INFORMATION PROVIDED:
Start of Block

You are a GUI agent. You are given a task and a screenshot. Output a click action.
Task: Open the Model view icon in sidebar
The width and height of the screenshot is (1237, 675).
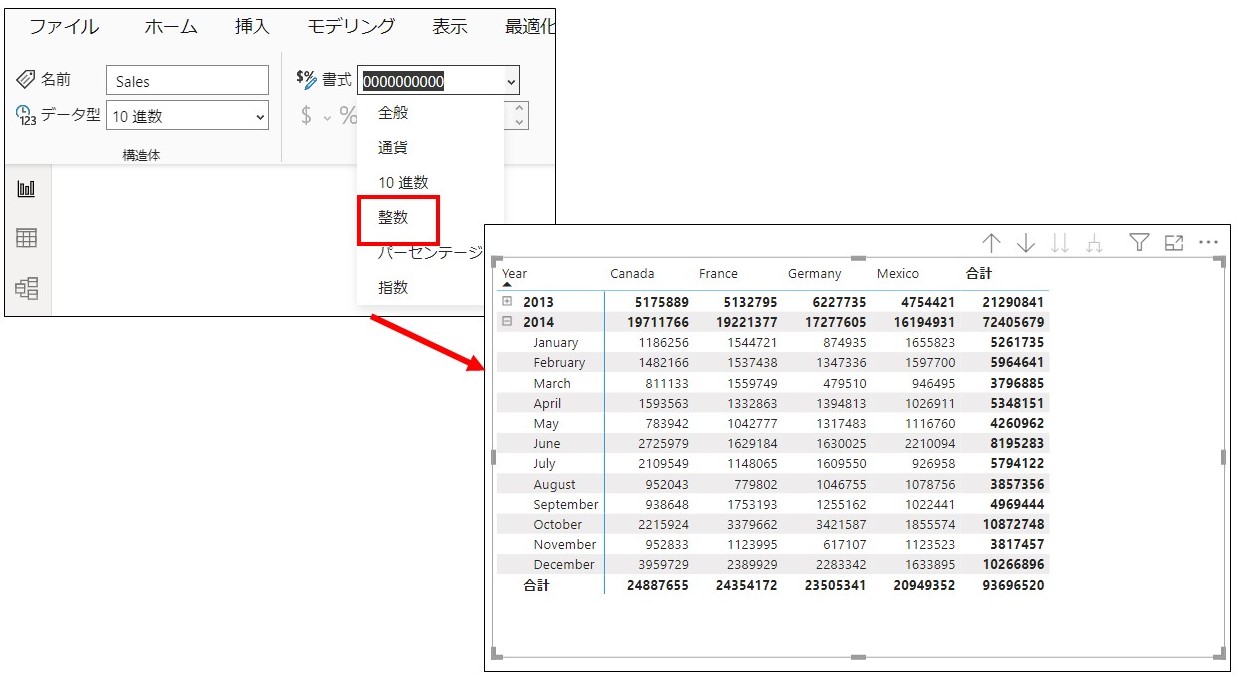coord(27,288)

End of Block
Start of Block

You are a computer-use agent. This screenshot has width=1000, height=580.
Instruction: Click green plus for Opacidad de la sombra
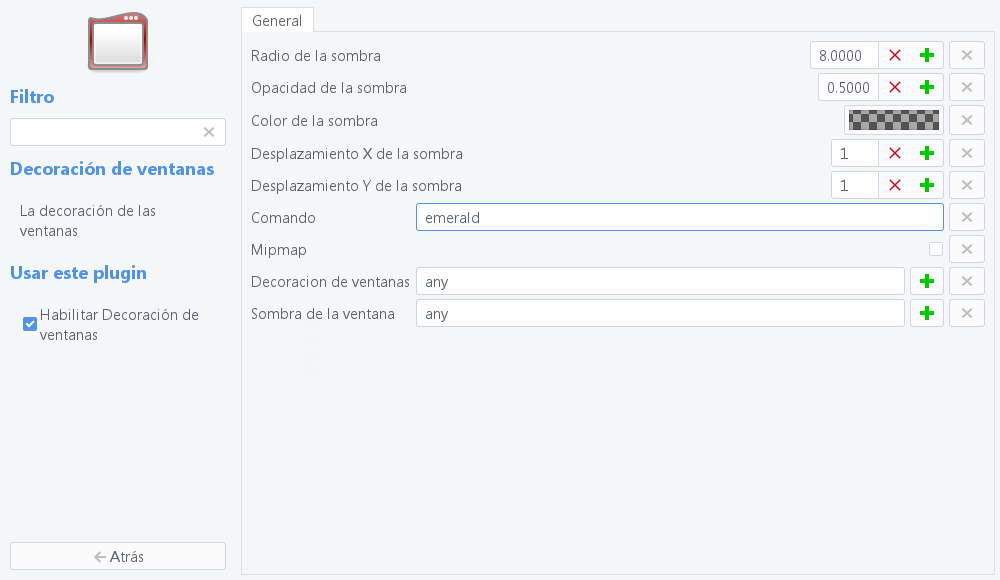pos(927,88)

End of Block

PROBLEM STATEMENT: Copy all lines from the material that include "agent".

RESULT:
You are a GUI agent. You are given a task and a screenshot. Output a click action.
You are a computer-use agent. This screenshot has width=1000, height=580.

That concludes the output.